* **REQUEST**: Update the records from the line containing "This screenshot has width=1024, height=716." through the end of the records by replacing "magnifier" with "magnifying glass", leaving everything else unchanged.

Dataset rows

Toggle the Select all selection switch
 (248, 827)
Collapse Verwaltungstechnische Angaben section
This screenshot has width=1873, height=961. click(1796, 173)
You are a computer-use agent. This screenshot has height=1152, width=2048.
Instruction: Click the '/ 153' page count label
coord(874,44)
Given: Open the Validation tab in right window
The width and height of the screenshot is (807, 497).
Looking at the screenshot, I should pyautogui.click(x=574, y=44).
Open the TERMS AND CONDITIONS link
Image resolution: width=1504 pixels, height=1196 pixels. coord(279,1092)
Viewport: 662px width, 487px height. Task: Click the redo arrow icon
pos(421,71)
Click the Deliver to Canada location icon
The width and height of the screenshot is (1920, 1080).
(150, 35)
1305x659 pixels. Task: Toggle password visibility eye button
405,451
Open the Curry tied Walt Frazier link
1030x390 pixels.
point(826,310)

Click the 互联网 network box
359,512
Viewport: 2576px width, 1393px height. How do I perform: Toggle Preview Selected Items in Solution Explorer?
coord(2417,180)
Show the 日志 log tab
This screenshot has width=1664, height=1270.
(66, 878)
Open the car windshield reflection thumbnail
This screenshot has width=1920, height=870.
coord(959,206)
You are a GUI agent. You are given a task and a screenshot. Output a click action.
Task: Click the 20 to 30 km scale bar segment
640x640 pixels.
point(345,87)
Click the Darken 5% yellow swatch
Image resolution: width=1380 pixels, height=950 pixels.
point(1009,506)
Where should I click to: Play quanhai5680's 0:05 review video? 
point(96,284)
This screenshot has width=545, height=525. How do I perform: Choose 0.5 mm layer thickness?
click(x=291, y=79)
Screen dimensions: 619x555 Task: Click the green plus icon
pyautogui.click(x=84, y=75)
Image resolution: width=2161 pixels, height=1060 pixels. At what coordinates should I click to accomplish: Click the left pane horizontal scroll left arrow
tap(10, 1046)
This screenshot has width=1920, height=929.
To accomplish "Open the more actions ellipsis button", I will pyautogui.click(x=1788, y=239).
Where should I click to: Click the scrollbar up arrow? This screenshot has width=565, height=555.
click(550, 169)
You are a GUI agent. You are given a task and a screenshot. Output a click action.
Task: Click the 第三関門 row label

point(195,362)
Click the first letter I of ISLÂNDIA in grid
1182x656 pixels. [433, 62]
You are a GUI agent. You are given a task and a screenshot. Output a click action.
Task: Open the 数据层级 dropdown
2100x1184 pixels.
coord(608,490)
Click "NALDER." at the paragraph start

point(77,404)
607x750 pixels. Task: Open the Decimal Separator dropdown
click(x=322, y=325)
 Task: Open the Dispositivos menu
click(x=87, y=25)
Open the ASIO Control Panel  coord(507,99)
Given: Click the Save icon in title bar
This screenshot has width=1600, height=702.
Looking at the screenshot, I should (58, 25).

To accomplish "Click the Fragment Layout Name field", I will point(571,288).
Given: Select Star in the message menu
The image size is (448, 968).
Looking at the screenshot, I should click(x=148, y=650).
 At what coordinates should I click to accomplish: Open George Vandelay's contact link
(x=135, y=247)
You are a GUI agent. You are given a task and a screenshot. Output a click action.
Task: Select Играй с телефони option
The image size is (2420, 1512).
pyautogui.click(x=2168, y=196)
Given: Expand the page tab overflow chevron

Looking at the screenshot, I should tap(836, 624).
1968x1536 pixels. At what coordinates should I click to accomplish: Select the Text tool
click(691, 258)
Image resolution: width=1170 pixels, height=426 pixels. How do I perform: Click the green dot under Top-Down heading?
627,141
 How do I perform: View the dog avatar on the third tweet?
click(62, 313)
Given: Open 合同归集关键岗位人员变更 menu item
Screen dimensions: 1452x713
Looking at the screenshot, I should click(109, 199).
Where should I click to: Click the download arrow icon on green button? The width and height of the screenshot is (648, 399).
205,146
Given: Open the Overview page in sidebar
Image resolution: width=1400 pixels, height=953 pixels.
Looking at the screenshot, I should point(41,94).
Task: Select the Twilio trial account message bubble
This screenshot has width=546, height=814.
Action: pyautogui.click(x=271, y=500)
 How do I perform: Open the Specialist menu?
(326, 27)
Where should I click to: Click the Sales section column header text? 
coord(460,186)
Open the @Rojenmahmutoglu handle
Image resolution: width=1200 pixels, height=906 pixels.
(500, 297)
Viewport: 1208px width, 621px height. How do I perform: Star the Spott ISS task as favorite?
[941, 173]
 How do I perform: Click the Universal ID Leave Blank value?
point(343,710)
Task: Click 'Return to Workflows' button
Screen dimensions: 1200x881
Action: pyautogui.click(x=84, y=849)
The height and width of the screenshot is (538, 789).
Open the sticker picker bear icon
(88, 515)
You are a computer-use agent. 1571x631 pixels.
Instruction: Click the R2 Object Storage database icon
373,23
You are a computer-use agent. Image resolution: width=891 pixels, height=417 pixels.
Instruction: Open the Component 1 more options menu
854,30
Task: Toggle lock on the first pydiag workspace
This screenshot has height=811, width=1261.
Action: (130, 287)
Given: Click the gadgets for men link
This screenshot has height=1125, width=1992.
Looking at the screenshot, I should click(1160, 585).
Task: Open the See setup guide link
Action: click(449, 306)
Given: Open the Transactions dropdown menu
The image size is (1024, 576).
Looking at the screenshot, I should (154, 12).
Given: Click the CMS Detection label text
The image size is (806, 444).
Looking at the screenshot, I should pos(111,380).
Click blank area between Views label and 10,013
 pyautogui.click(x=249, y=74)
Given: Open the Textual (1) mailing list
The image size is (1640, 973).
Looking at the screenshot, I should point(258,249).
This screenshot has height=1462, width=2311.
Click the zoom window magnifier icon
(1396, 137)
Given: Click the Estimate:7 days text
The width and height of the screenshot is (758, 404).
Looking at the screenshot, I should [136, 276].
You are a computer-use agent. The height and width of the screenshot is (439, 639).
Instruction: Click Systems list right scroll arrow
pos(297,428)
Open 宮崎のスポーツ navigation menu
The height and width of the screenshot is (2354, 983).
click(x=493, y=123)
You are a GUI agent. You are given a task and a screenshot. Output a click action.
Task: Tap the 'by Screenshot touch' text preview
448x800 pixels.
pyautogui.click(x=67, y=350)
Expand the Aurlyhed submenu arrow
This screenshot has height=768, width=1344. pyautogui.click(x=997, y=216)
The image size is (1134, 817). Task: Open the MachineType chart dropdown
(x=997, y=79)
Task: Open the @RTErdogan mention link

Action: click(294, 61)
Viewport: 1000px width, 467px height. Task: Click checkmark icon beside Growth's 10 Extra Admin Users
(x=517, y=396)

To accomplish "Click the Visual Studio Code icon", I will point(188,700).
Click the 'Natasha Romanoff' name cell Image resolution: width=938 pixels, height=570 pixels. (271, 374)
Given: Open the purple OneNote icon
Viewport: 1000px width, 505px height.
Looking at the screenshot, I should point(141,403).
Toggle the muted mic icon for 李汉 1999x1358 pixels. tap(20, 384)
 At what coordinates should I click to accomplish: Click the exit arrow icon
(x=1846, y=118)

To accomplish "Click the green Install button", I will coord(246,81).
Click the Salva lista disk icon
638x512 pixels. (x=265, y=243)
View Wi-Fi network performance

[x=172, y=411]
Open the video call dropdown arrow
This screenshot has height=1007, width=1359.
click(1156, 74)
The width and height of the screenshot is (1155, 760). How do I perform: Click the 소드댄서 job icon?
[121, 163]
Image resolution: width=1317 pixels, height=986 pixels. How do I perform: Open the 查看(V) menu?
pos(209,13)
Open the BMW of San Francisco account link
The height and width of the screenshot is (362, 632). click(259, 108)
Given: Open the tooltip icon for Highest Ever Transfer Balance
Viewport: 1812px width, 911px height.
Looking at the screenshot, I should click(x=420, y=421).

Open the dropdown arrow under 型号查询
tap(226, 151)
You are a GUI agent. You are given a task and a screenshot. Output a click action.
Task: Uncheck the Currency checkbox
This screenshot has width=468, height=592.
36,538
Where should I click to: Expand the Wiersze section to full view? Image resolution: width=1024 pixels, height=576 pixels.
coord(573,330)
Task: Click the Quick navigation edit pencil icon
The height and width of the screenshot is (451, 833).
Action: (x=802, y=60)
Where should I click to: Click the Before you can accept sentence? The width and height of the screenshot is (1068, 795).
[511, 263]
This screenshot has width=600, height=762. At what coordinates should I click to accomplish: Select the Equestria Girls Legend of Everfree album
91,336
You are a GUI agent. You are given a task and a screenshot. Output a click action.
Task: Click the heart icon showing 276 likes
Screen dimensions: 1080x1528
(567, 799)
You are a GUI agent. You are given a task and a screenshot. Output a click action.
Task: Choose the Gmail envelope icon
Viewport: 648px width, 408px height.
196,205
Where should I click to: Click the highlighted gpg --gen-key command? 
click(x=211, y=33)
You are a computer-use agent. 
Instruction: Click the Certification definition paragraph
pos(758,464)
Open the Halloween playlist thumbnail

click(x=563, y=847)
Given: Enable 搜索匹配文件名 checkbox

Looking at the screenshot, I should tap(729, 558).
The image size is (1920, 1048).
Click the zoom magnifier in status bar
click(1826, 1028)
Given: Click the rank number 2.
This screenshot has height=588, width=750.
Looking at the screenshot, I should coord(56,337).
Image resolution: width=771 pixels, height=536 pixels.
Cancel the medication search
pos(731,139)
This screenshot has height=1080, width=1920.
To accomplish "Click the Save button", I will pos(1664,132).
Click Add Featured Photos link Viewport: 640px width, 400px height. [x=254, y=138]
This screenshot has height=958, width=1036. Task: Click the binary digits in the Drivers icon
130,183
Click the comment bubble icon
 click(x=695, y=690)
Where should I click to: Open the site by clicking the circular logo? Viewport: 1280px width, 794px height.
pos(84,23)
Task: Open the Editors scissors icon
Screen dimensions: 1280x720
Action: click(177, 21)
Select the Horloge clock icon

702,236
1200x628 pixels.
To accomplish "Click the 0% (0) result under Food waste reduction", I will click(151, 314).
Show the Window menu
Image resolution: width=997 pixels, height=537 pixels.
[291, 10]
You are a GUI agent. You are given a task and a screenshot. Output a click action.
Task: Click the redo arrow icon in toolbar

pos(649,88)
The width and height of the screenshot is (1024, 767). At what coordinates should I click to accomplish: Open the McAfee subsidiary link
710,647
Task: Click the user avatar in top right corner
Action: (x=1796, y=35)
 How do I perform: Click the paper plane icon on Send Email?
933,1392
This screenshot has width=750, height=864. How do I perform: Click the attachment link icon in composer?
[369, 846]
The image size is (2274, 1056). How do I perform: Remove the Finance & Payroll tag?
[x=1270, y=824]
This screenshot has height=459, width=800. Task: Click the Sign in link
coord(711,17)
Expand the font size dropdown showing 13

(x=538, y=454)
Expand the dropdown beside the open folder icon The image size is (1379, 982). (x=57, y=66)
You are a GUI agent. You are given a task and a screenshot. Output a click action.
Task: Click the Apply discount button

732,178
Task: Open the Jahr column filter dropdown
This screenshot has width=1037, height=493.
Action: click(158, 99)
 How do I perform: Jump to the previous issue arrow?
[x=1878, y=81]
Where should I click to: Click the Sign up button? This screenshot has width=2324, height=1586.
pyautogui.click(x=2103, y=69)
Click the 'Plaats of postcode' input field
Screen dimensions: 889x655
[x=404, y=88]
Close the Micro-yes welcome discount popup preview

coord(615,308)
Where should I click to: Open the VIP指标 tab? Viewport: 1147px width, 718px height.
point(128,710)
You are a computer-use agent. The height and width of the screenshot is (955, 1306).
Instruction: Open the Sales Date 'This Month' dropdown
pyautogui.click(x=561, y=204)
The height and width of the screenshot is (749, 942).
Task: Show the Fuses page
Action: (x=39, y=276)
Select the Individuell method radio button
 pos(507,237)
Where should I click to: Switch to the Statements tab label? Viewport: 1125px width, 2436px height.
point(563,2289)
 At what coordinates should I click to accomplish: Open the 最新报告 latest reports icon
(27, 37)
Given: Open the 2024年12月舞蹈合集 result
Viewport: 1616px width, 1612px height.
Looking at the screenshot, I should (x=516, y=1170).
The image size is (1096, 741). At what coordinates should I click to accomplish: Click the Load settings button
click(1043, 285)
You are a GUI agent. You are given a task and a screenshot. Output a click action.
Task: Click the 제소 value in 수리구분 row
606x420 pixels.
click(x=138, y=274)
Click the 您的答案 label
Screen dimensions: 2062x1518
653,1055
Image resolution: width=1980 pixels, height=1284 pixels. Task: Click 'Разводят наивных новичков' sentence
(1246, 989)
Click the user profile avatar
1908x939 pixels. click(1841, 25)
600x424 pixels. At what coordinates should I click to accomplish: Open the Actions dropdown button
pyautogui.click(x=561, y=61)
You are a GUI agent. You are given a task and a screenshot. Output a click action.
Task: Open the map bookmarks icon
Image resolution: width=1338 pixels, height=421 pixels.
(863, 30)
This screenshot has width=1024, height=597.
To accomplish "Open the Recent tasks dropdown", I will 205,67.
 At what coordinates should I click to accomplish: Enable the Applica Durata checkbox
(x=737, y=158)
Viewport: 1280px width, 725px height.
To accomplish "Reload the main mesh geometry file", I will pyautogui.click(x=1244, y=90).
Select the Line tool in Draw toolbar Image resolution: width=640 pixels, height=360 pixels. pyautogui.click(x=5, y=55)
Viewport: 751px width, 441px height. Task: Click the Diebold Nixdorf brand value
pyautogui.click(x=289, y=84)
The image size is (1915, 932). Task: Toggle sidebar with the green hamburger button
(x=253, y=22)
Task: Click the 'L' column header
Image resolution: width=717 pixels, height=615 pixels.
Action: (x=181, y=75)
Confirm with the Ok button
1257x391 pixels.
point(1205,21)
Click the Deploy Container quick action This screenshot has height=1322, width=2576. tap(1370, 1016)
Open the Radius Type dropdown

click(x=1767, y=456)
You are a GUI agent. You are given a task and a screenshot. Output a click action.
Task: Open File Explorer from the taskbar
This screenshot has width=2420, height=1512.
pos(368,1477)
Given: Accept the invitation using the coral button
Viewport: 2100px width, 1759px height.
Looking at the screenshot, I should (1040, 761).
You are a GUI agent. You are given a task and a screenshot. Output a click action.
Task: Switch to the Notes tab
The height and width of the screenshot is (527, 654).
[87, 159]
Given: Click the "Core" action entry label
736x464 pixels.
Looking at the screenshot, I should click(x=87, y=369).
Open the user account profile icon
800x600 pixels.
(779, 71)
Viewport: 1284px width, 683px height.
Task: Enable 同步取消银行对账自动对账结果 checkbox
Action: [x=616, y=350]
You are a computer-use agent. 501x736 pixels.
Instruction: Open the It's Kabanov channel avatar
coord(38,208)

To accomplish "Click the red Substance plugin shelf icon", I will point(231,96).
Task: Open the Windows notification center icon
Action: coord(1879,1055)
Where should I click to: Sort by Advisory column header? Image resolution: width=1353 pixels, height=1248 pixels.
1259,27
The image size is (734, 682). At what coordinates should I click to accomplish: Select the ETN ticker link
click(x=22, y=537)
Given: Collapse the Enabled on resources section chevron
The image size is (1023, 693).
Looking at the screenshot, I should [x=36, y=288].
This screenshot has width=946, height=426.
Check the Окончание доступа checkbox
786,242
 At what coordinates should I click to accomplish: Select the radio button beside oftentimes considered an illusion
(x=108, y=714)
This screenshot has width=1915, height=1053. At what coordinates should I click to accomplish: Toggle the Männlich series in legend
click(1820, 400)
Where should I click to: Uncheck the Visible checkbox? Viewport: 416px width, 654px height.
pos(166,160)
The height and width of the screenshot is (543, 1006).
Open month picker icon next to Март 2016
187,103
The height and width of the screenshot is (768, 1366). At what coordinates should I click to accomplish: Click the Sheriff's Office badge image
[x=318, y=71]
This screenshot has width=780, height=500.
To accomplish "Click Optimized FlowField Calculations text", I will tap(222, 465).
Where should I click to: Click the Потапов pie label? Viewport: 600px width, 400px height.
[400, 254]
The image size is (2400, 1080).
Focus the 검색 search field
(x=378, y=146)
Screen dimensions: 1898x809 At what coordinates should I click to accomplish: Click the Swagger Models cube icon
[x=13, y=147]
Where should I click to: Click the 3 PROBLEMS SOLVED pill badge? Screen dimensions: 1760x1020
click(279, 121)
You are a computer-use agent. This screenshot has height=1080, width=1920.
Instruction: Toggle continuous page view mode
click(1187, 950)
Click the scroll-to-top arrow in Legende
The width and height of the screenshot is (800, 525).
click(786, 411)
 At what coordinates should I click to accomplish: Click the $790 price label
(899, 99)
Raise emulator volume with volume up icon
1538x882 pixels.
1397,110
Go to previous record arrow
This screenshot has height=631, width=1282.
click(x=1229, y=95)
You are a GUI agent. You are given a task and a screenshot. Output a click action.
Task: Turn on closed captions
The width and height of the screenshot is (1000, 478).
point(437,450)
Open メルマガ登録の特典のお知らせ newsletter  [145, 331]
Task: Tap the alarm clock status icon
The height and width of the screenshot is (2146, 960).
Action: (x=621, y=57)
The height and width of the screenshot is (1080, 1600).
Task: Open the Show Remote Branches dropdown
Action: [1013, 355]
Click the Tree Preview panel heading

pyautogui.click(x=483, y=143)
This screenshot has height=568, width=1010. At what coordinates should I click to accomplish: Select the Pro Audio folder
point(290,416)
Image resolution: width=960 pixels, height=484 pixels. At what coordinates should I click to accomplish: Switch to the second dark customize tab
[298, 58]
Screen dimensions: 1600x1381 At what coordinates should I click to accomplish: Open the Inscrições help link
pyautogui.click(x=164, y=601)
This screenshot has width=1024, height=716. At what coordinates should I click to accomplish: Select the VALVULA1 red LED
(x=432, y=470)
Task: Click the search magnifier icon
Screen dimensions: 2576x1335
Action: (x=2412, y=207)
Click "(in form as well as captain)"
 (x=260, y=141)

* **FINAL RESULT**:
This screenshot has width=1024, height=716. At what coordinates should I click to accomplish: Select the VALVULA1 red LED
(x=432, y=470)
Task: Click the search magnifying glass icon
Screen dimensions: 2576x1335
Action: (x=2412, y=207)
Click "(in form as well as captain)"
 (x=260, y=141)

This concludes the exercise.